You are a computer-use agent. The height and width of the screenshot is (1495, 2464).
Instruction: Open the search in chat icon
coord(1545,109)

☆ ☆ ☆

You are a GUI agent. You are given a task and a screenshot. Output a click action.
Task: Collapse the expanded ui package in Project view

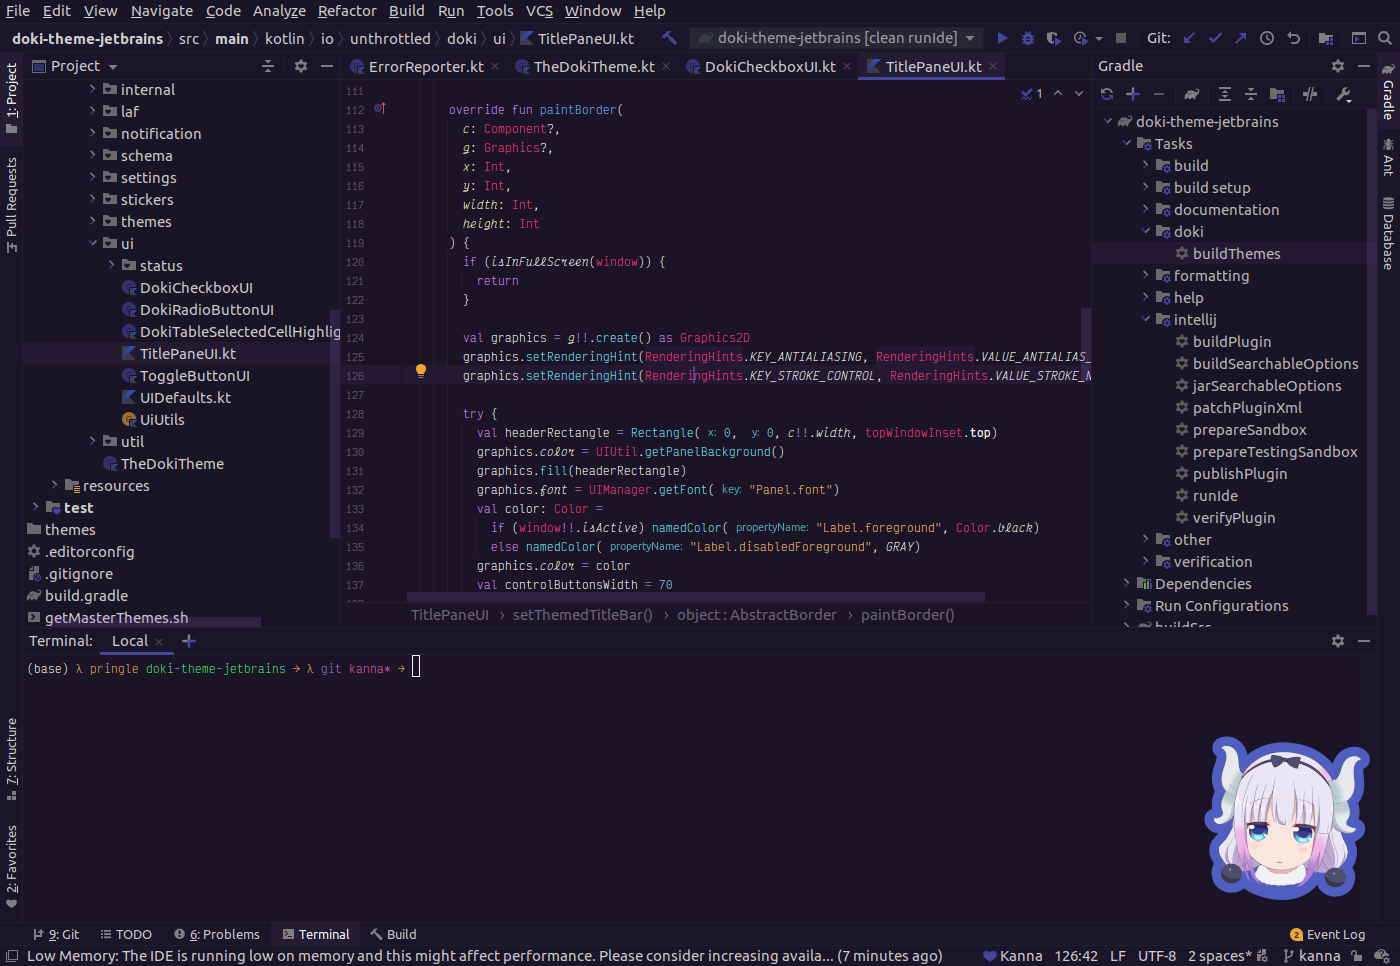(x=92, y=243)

☆ ☆ ☆

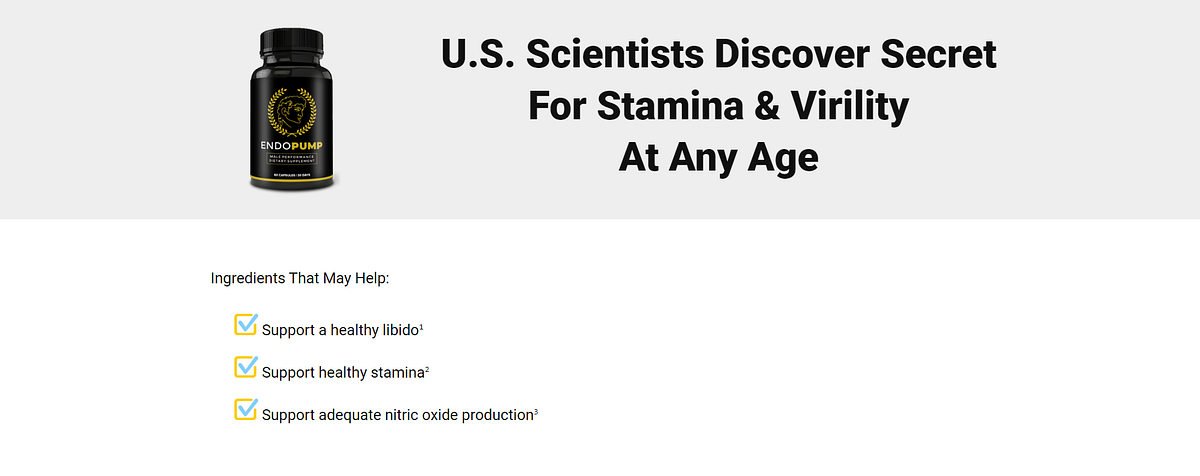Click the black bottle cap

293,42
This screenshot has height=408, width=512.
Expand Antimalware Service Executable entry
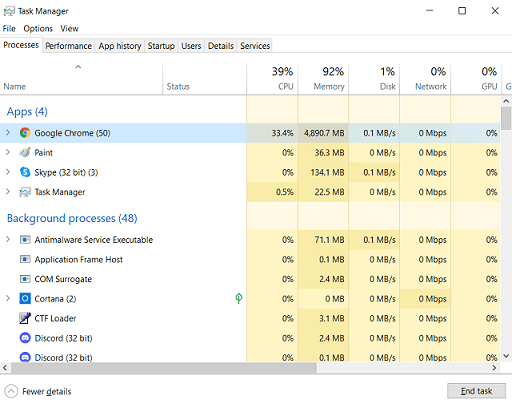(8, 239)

☆ ☆ ☆

#### Assigned task:
Among the records above, find each line holding the string "width" and pull it out.

#### Reply to the task:
You are a computer-use agent. The height and width of the screenshot is (1495, 2464).
This screenshot has height=408, width=512.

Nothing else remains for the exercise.